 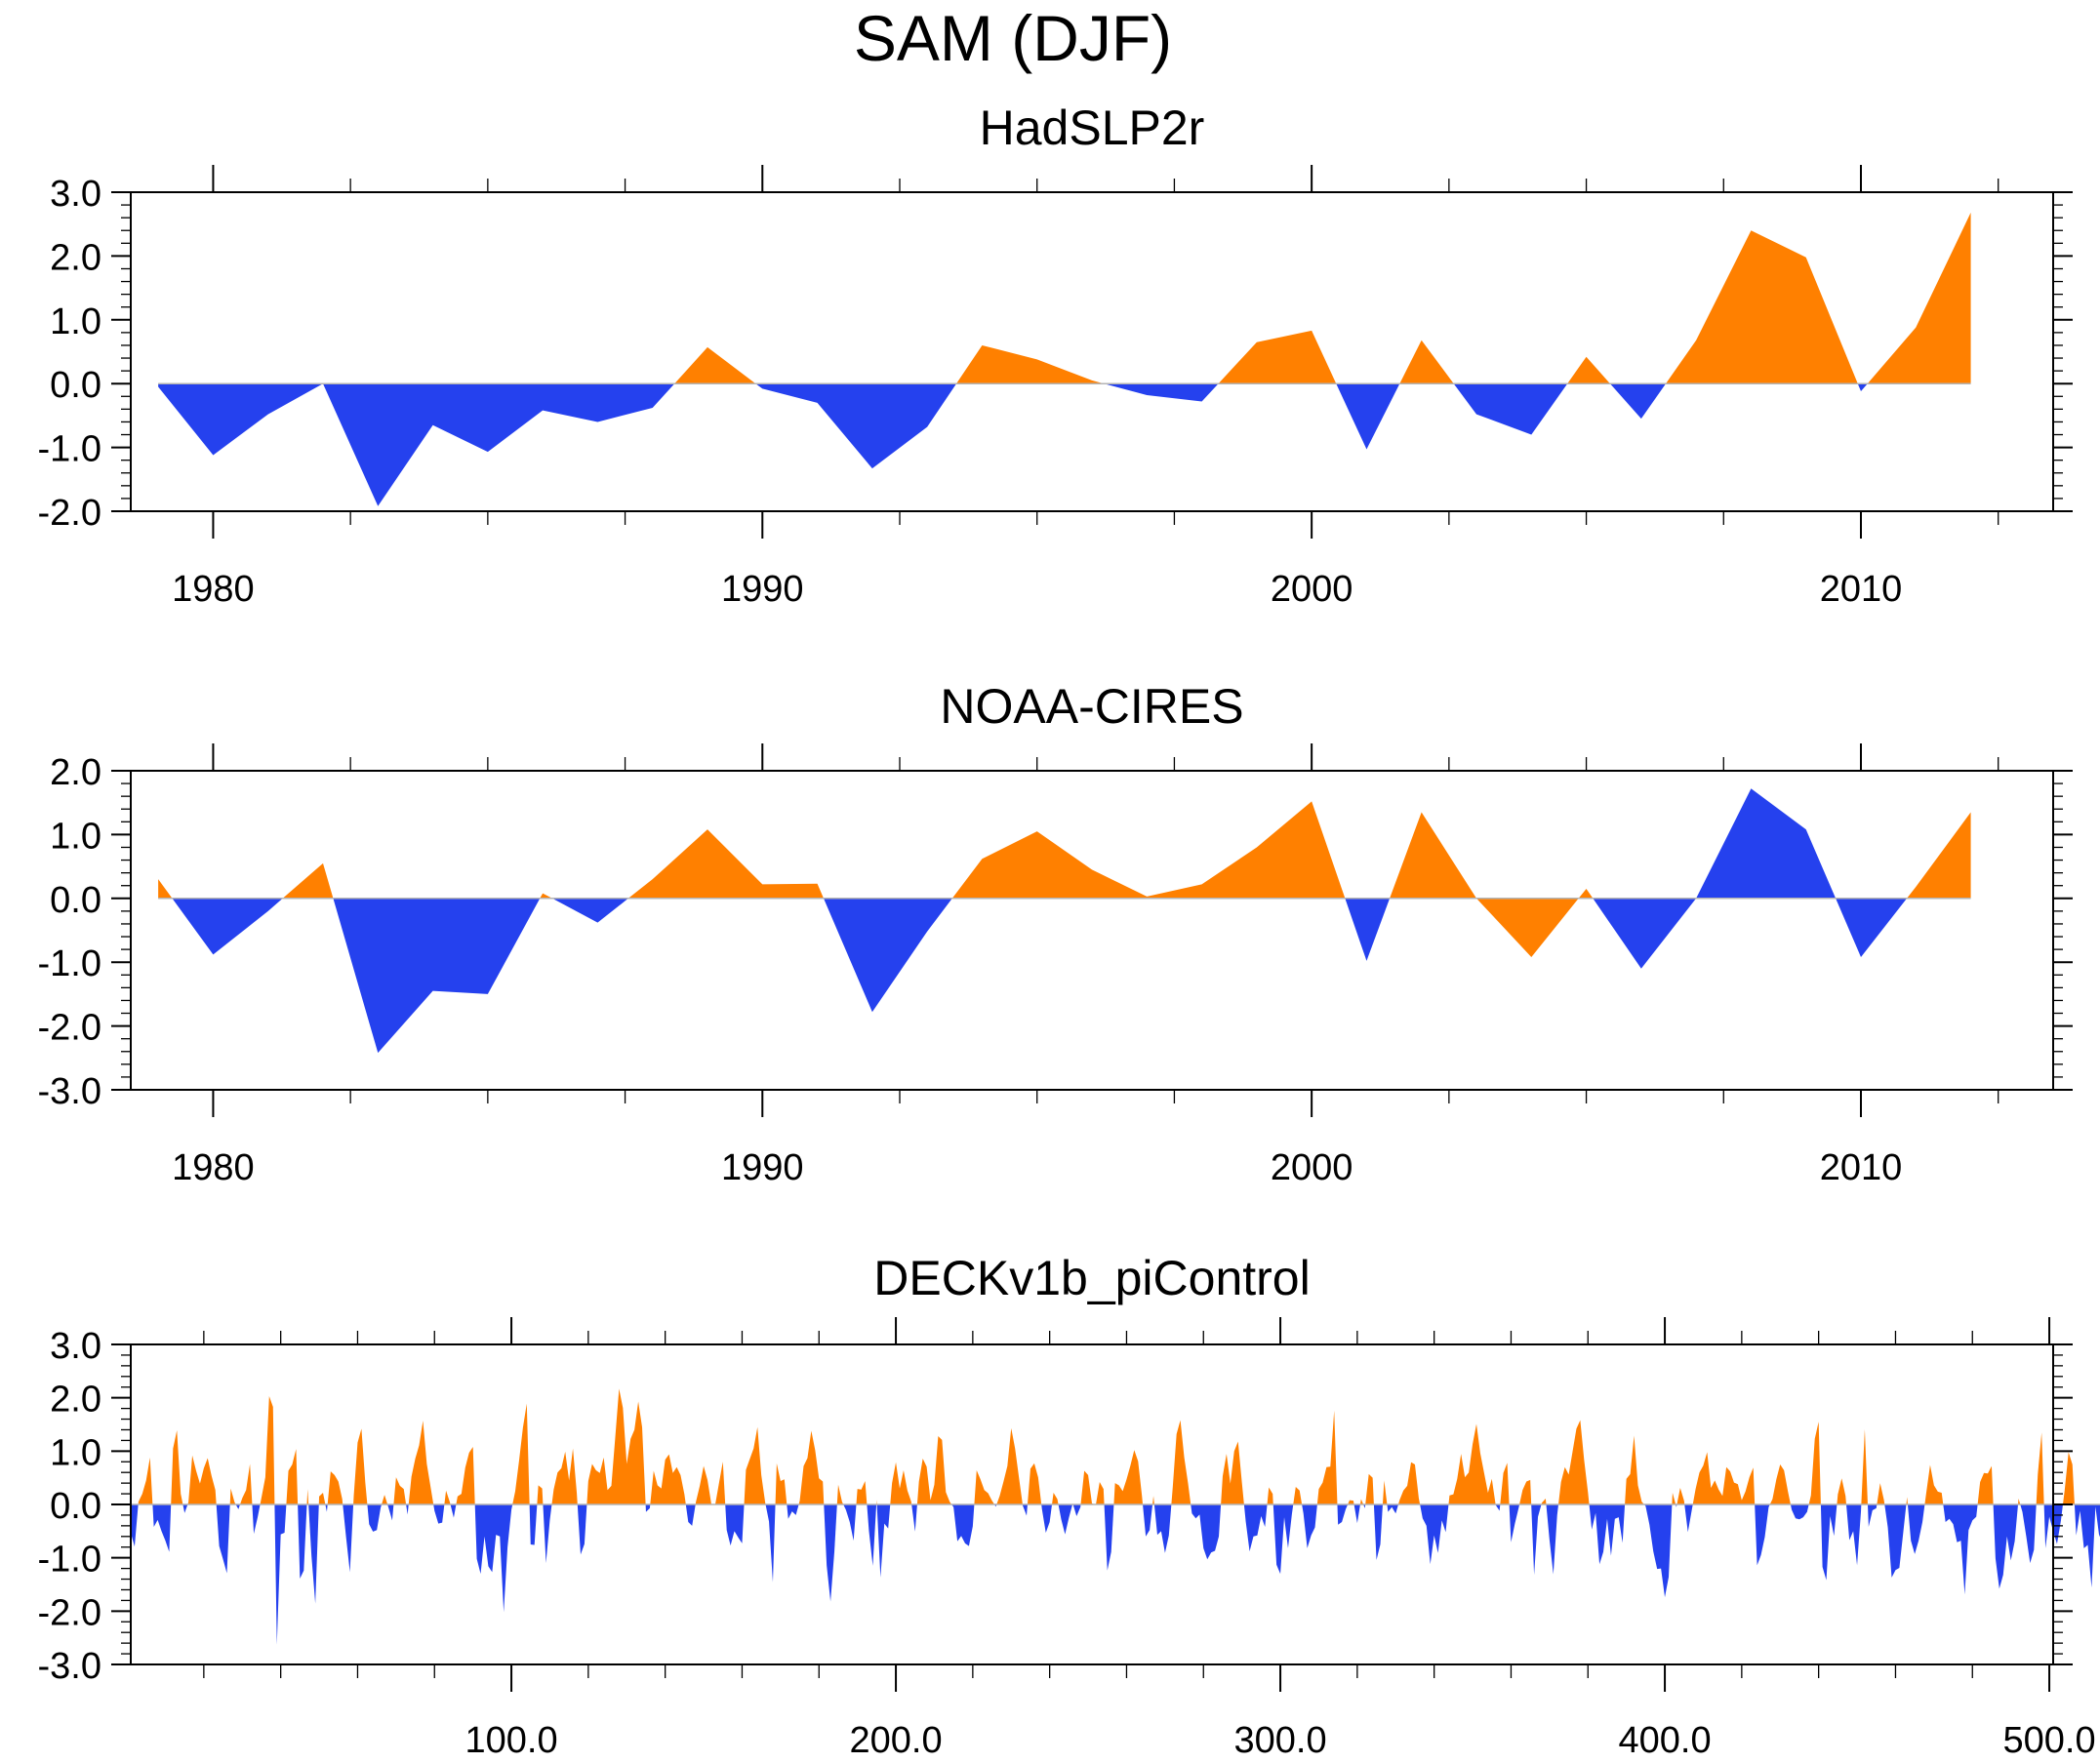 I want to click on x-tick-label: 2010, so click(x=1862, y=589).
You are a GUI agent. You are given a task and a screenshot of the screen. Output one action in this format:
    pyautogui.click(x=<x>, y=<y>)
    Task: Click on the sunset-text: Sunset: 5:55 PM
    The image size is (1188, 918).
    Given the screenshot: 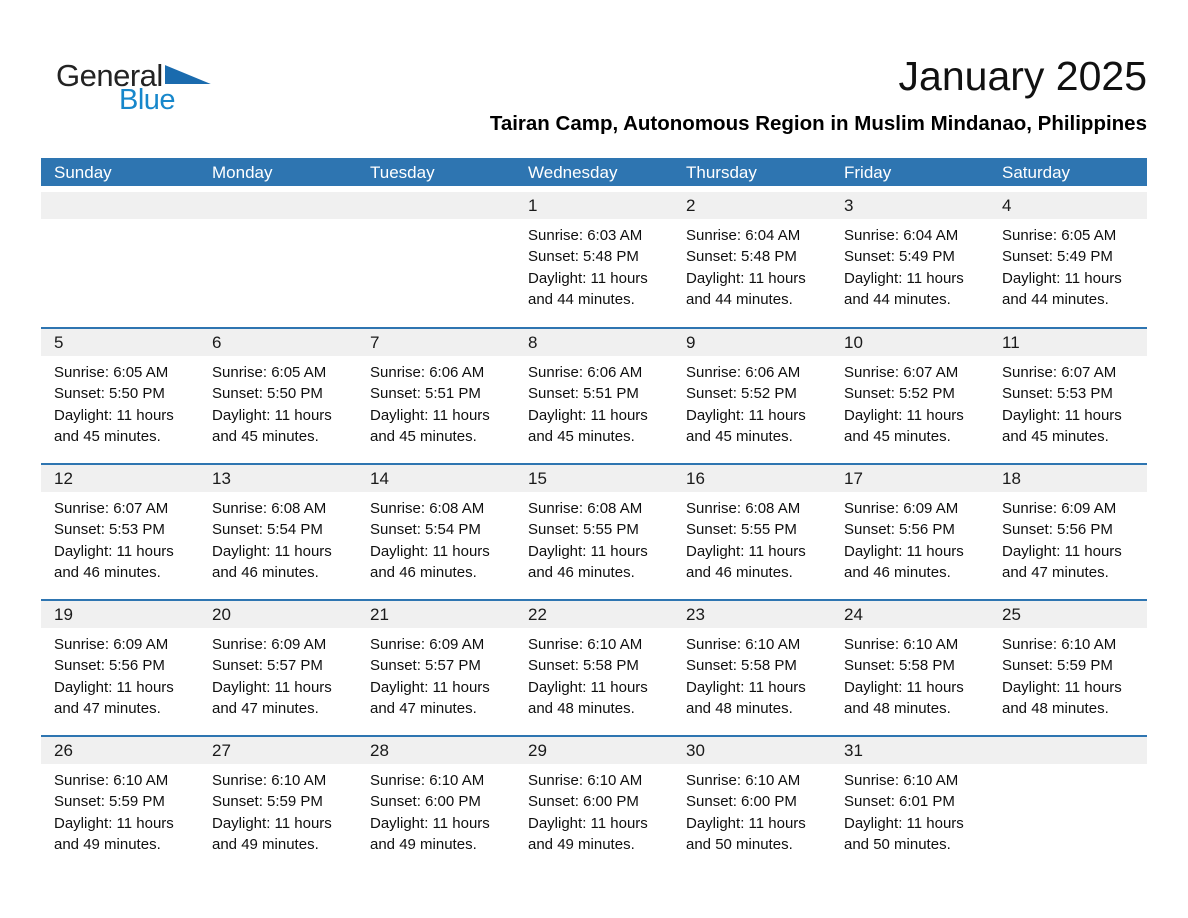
==
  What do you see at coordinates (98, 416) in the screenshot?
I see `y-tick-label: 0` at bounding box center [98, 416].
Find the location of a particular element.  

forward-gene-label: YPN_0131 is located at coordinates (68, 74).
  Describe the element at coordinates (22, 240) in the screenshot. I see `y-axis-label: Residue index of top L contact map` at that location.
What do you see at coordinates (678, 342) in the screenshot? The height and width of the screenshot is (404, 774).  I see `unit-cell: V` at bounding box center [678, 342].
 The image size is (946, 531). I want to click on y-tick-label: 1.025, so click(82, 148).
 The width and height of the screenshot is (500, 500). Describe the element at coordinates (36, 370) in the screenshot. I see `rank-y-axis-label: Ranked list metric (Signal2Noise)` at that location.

- [Work order]: Reproduce verbatim all lines of the material above, from the line containing "What do you see at coordinates (98, 416)" down to the line containing "The width and", both included.

- [Output for this task]:
  What do you see at coordinates (98, 416) in the screenshot?
I see `y-tick-label: 0` at bounding box center [98, 416].
Find the location of a particular element.  

forward-gene-label: YPN_0131 is located at coordinates (68, 74).
  Describe the element at coordinates (22, 240) in the screenshot. I see `y-axis-label: Residue index of top L contact map` at that location.
What do you see at coordinates (678, 342) in the screenshot? The height and width of the screenshot is (404, 774).  I see `unit-cell: V` at bounding box center [678, 342].
 The image size is (946, 531). I want to click on y-tick-label: 1.025, so click(82, 148).
 The width and height of the screenshot is (500, 500). Describe the element at coordinates (36, 370) in the screenshot. I see `rank-y-axis-label: Ranked list metric (Signal2Noise)` at that location.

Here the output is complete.